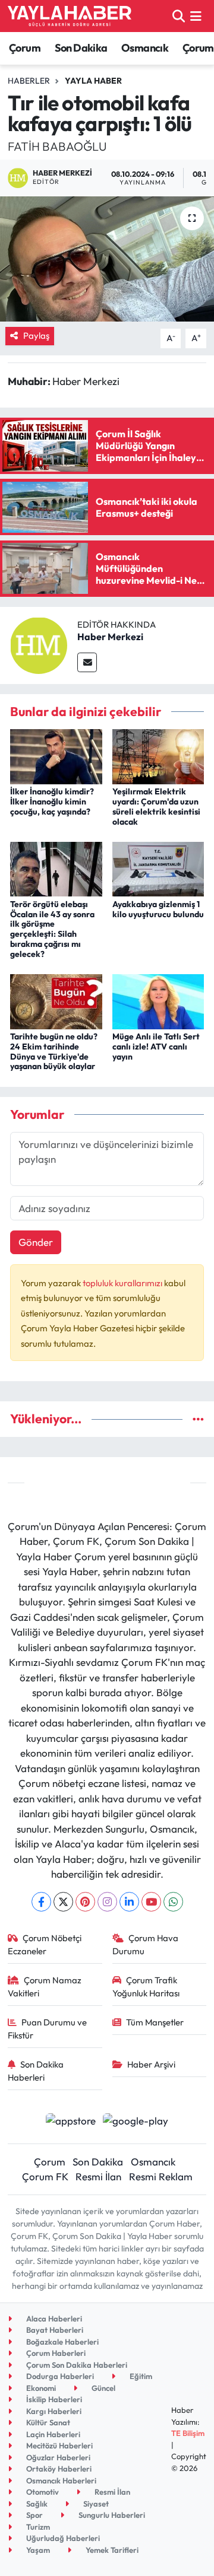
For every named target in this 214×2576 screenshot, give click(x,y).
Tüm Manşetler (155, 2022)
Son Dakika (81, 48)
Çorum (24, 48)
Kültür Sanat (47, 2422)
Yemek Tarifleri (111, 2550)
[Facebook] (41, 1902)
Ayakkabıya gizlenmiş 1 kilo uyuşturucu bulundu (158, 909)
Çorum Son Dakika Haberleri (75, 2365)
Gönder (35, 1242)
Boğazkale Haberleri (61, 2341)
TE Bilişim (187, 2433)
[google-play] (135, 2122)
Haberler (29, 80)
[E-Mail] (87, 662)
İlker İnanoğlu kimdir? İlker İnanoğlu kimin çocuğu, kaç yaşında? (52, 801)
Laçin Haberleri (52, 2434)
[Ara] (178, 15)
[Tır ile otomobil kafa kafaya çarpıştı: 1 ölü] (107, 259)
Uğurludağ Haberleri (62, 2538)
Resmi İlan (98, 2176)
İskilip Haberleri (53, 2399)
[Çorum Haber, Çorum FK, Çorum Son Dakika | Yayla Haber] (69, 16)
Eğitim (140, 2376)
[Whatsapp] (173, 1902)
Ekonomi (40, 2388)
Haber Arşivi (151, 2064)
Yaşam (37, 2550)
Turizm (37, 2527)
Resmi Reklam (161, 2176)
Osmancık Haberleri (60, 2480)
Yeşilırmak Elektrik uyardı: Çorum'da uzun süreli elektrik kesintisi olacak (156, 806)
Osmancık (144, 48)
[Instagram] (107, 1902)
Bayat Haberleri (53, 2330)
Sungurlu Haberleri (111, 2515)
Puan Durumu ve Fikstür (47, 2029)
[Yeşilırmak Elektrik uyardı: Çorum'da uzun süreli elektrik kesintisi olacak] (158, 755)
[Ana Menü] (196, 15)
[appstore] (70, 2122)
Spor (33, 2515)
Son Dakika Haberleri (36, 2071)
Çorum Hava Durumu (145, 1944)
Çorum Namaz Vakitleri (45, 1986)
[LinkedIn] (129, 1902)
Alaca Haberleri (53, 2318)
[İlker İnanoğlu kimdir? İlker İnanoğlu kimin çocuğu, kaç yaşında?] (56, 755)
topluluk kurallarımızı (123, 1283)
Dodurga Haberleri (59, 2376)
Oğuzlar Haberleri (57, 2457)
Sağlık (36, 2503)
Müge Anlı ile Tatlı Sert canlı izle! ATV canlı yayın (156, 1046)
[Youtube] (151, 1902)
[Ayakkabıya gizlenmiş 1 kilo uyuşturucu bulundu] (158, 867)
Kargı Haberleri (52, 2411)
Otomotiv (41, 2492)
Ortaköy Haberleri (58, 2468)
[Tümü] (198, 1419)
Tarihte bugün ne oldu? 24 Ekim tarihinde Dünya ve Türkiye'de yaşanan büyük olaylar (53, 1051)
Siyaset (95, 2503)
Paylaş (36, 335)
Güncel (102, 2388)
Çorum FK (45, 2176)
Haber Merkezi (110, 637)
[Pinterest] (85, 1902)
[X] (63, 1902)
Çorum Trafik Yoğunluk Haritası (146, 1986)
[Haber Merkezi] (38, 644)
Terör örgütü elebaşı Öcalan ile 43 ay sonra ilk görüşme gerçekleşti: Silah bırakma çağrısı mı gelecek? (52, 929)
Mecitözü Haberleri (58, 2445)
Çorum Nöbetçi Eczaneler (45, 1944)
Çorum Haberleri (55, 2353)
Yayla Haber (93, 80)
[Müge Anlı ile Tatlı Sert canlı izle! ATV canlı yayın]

Task statement:
Return each of the lines exactly as they appear above, with no images.

Result of this exercise:
For every named target in this 214×2576 screenshot, give click(x,y).
Tüm Manşetler (155, 2022)
Son Dakika (81, 48)
Çorum (24, 48)
Kültür Sanat (47, 2422)
Yemek Tarifleri (111, 2550)
[Facebook] (41, 1902)
Ayakkabıya gizlenmiş 1 kilo uyuşturucu bulundu (158, 909)
Çorum Son Dakika Haberleri (75, 2365)
Gönder (35, 1242)
Boğazkale Haberleri (61, 2341)
TE Bilişim (187, 2433)
[google-play] (135, 2122)
Haberler (29, 80)
[E-Mail] (87, 662)
İlker İnanoğlu kimdir? İlker İnanoğlu kimin çocuğu, kaç yaşında? (52, 801)
Laçin Haberleri (52, 2434)
[Ara] (178, 15)
[Tır ile otomobil kafa kafaya çarpıştı: 1 ölü] (107, 259)
Uğurludağ Haberleri (62, 2538)
Resmi İlan (98, 2176)
İskilip Haberleri (53, 2399)
[Çorum Haber, Çorum FK, Çorum Son Dakika | Yayla Haber] (69, 16)
Eğitim (140, 2376)
[Whatsapp] (173, 1902)
Ekonomi (40, 2388)
Haber Arşivi (151, 2064)
Yaşam (37, 2550)
Turizm (37, 2527)
Resmi Reklam (161, 2176)
Osmancık Haberleri (60, 2480)
Yeşilırmak Elektrik uyardı: Çorum'da uzun süreli elektrik kesintisi olacak (156, 806)
Osmancık (144, 48)
[Instagram] (107, 1902)
Bayat Haberleri (53, 2330)
Sungurlu Haberleri (111, 2515)
Puan Durumu ve Fikstür (47, 2029)
[Yeşilırmak Elektrik uyardı: Çorum'da uzun süreli elektrik kesintisi olacak] (158, 755)
[Ana Menü] (196, 15)
[appstore] (70, 2122)
Spor (33, 2515)
Son Dakika Haberleri (36, 2071)
Çorum Hava Durumu (145, 1944)
Çorum Namaz Vakitleri (45, 1986)
[LinkedIn] (129, 1902)
Alaca Haberleri (53, 2318)
[İlker İnanoğlu kimdir? İlker İnanoğlu kimin çocuğu, kaç yaşında?] (56, 755)
topluluk kurallarımızı (123, 1283)
Dodurga Haberleri (59, 2376)
Oğuzlar Haberleri (57, 2457)
Sağlık (36, 2503)
Müge Anlı ile Tatlı Sert canlı izle! ATV canlı yayın (156, 1046)
[Youtube] (151, 1902)
[Ayakkabıya gizlenmiş 1 kilo uyuşturucu bulundu] (158, 867)
Kargı Haberleri (52, 2411)
Otomotiv (41, 2492)
Ortaköy Haberleri (58, 2468)
[Tümü] (198, 1419)
Tarihte bugün ne oldu? 24 Ekim tarihinde Dünya ve Türkiye'de yaşanan büyük olaylar (53, 1051)
Siyaset (95, 2503)
Paylaş (36, 335)
Güncel (102, 2388)
Çorum FK (45, 2176)
Haber Merkezi (110, 637)
[Pinterest] (85, 1902)
[X] (63, 1902)
Çorum Trafik Yoğunluk Haritası (146, 1986)
[Haber Merkezi] (38, 644)
Terör örgütü elebaşı Öcalan ile 43 ay sonra ilk görüşme gerçekleşti: Silah bırakma çağrısı mı gelecek? (52, 929)
Mecitözü Haberleri (58, 2445)
Çorum Nöbetçi Eczaneler (45, 1944)
Çorum Haberleri (55, 2353)
Yayla Haber (93, 80)
[Müge Anlı ile Tatlı Sert canlı izle! ATV canlı yayın]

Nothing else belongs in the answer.